» **Exercise aim**
Without changing anything, reproduce every record below.

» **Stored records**
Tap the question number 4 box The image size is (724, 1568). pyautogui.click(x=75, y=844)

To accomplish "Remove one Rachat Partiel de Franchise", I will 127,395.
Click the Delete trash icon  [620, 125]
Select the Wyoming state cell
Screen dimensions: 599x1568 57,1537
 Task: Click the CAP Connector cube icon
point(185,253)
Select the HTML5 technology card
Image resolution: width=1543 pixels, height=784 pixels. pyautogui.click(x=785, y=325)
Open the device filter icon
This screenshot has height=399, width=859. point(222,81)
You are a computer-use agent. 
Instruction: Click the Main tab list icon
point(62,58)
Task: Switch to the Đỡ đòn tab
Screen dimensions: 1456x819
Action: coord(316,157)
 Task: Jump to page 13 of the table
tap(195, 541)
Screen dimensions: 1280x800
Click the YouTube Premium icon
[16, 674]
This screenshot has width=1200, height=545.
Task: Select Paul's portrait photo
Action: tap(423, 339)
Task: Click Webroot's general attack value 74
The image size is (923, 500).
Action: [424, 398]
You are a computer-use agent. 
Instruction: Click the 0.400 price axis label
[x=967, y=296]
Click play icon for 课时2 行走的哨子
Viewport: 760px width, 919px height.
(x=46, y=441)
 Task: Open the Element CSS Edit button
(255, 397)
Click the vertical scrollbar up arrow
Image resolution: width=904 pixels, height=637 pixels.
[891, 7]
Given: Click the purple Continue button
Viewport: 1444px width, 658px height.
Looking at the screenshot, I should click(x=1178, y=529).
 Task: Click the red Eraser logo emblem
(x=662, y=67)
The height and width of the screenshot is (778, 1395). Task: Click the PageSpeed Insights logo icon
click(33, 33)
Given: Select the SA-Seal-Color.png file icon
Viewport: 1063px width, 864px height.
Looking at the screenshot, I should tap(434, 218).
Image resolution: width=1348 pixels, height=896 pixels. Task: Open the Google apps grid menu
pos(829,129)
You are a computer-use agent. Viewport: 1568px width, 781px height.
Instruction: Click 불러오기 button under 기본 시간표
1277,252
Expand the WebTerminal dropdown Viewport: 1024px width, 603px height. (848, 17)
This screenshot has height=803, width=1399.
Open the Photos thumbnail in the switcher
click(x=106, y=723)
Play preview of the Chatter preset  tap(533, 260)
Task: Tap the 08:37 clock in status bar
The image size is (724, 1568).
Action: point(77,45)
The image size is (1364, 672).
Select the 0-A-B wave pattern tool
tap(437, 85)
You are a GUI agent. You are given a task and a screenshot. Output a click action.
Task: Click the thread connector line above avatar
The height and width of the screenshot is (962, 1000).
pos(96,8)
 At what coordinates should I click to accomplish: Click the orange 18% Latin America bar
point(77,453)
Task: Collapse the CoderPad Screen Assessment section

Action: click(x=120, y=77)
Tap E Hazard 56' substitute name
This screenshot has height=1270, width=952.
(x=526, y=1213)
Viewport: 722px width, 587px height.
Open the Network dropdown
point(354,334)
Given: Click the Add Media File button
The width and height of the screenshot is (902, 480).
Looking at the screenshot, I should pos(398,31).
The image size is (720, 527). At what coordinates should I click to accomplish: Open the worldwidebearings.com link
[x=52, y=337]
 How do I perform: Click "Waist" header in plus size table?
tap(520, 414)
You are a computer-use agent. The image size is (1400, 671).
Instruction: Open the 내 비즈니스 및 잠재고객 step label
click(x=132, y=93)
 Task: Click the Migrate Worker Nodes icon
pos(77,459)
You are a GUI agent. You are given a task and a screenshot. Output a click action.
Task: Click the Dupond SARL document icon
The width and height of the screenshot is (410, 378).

» **Task response**
Tap the question number 4 box The image size is (724, 1568). pyautogui.click(x=75, y=844)

To accomplish "Remove one Rachat Partiel de Franchise", I will 127,395.
Click the Delete trash icon  [620, 125]
Select the Wyoming state cell
Screen dimensions: 599x1568 57,1537
 Task: Click the CAP Connector cube icon
point(185,253)
Select the HTML5 technology card
Image resolution: width=1543 pixels, height=784 pixels. pyautogui.click(x=785, y=325)
Open the device filter icon
This screenshot has height=399, width=859. point(222,81)
You are a computer-use agent. 
Instruction: Click the Main tab list icon
point(62,58)
Task: Switch to the Đỡ đòn tab
Screen dimensions: 1456x819
Action: coord(316,157)
 Task: Jump to page 13 of the table
tap(195, 541)
Screen dimensions: 1280x800
Click the YouTube Premium icon
[16, 674]
This screenshot has width=1200, height=545.
Task: Select Paul's portrait photo
Action: tap(423, 339)
Task: Click Webroot's general attack value 74
The image size is (923, 500).
Action: [424, 398]
You are a computer-use agent. 
Instruction: Click the 0.400 price axis label
[x=967, y=296]
Click play icon for 课时2 行走的哨子
Viewport: 760px width, 919px height.
(x=46, y=441)
 Task: Open the Element CSS Edit button
(255, 397)
Click the vertical scrollbar up arrow
Image resolution: width=904 pixels, height=637 pixels.
[891, 7]
Given: Click the purple Continue button
Viewport: 1444px width, 658px height.
Looking at the screenshot, I should click(x=1178, y=529).
 Task: Click the red Eraser logo emblem
(x=662, y=67)
The height and width of the screenshot is (778, 1395). Task: Click the PageSpeed Insights logo icon
click(33, 33)
Given: Select the SA-Seal-Color.png file icon
Viewport: 1063px width, 864px height.
Looking at the screenshot, I should tap(434, 218).
Image resolution: width=1348 pixels, height=896 pixels. Task: Open the Google apps grid menu
pos(829,129)
You are a computer-use agent. Viewport: 1568px width, 781px height.
Instruction: Click 불러오기 button under 기본 시간표
1277,252
Expand the WebTerminal dropdown Viewport: 1024px width, 603px height. (848, 17)
This screenshot has height=803, width=1399.
Open the Photos thumbnail in the switcher
click(x=106, y=723)
Play preview of the Chatter preset  tap(533, 260)
Task: Tap the 08:37 clock in status bar
The image size is (724, 1568).
Action: point(77,45)
The image size is (1364, 672).
Select the 0-A-B wave pattern tool
tap(437, 85)
You are a GUI agent. You are given a task and a screenshot. Output a click action.
Task: Click the thread connector line above avatar
The height and width of the screenshot is (962, 1000).
pos(96,8)
 At what coordinates should I click to accomplish: Click the orange 18% Latin America bar
point(77,453)
Task: Collapse the CoderPad Screen Assessment section

Action: click(x=120, y=77)
Tap E Hazard 56' substitute name
This screenshot has height=1270, width=952.
(x=526, y=1213)
Viewport: 722px width, 587px height.
Open the Network dropdown
point(354,334)
Given: Click the Add Media File button
The width and height of the screenshot is (902, 480).
Looking at the screenshot, I should pos(398,31).
The image size is (720, 527). At what coordinates should I click to accomplish: Open the worldwidebearings.com link
[x=52, y=337]
 How do I perform: Click "Waist" header in plus size table?
tap(520, 414)
You are a computer-use agent. The image size is (1400, 671).
Instruction: Open the 내 비즈니스 및 잠재고객 step label
click(x=132, y=93)
 Task: Click the Migrate Worker Nodes icon
pos(77,459)
You are a GUI agent. You are given a task and a screenshot. Output a click action.
Task: Click the Dupond SARL document icon
The width and height of the screenshot is (410, 378).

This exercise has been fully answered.